Судя по лицу «племяшки», подобное поведение Акимыча ей было не по нраву.
— Nicht verstehen, — подыграл я старосте. — Wer ist sie?
[17]
— И я, соскочив с мотоцикла, показал рукой на «пленницу».
— Я ж и говорю — племяшка моя. Аусвайс в доме. Папирен в доме. Комм, комм, — и он сделал приглашающий жест в сторону хаты, не преминув при этом заговорщицки подмигнуть.
— Buchhalter, bleib hier!
[18]
— приказал я Трошину, а сам направился вслед за старостой.
Войдя в дом, я уж было собрался начать разговор, но заметил в комнате одну из тех женщин, что видел тут утром.
— Вы Таньку-то не стесняйтесь, товарищ сержант… — пришел мне на выручку Акимыч. — Она знает… — и добавил, обращаясь уже к женщине: — Давай, еще две тарелки на стол ставь и на двор сходи, Маринку-дуру в сарай отведи, чтоб все, как взаправду, было.
— А что ж в сарай, Акимыч? — всплеснула руками Татьяна.

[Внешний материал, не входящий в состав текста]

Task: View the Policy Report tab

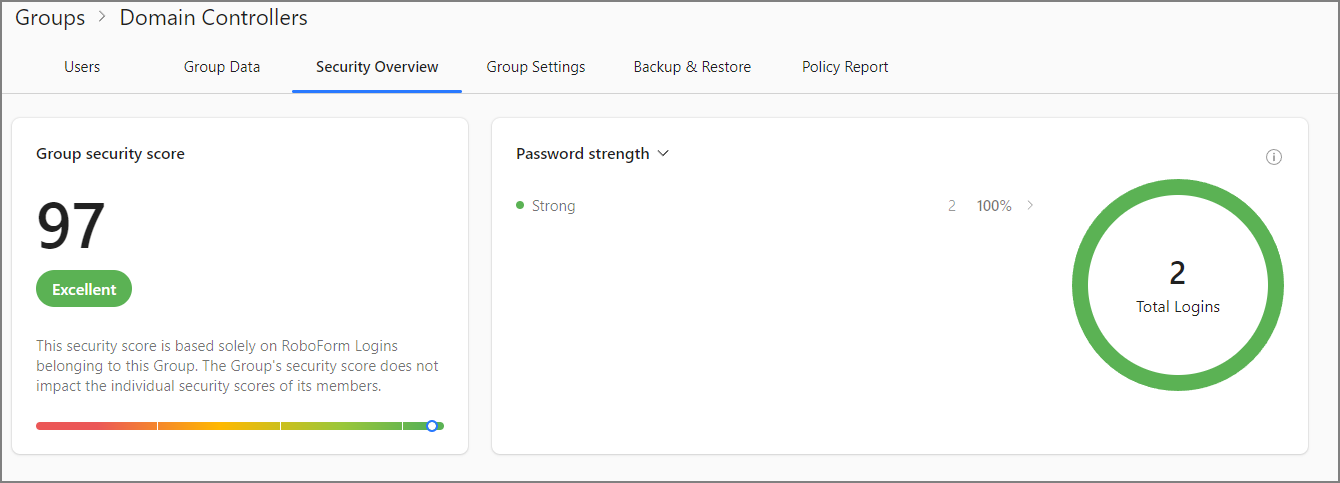Action: tap(845, 67)
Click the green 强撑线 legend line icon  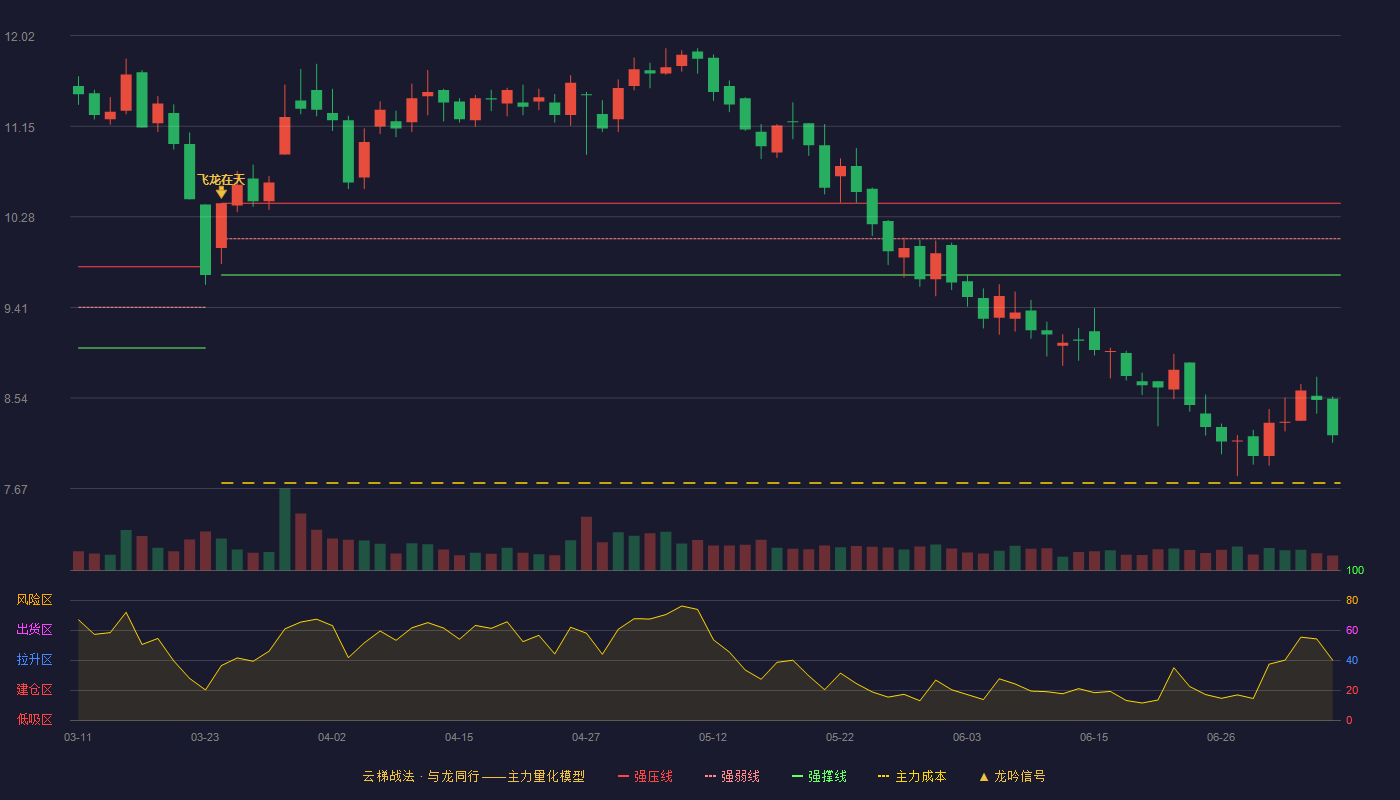[798, 776]
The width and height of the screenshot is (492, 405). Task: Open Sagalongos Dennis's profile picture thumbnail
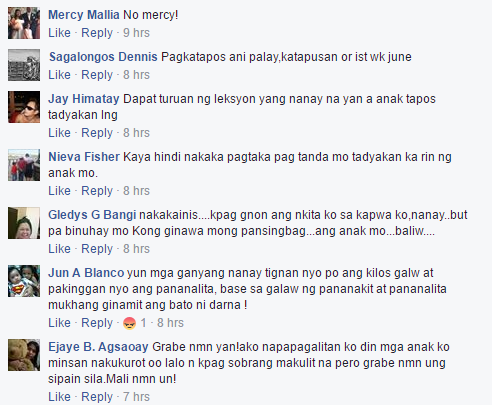point(24,65)
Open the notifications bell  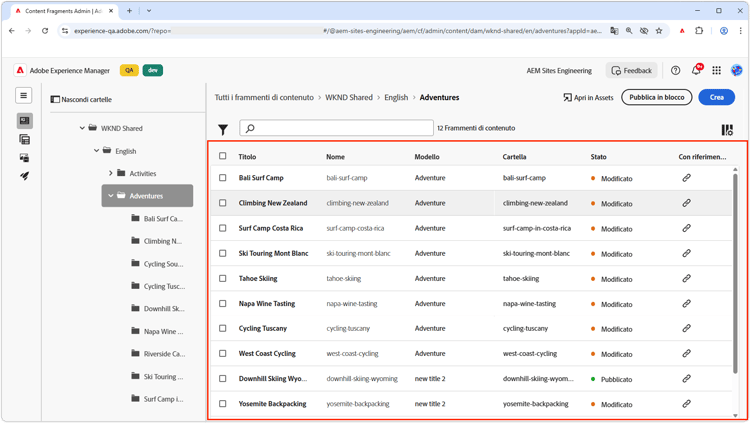point(696,71)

— А шоб наука дуре была… Комсомолия безмозглая! Ни украсть, ни убежать… Да и поговорить нам по-мущщински надо.
Тарелки появились на столе, словно по волшебству, а уже секунд через десять, не больше, за Татьяной захлопнулась входная дверь.
— Вы присаживайтесь, товарищ сержант, повечеряем.
Я не заставил себя долго упрашивать.
— А? — и я вопросительно посмотрел на дверь.
— За Татьяну не бойтесь — кремень-баба! Да и интерес у нее личный.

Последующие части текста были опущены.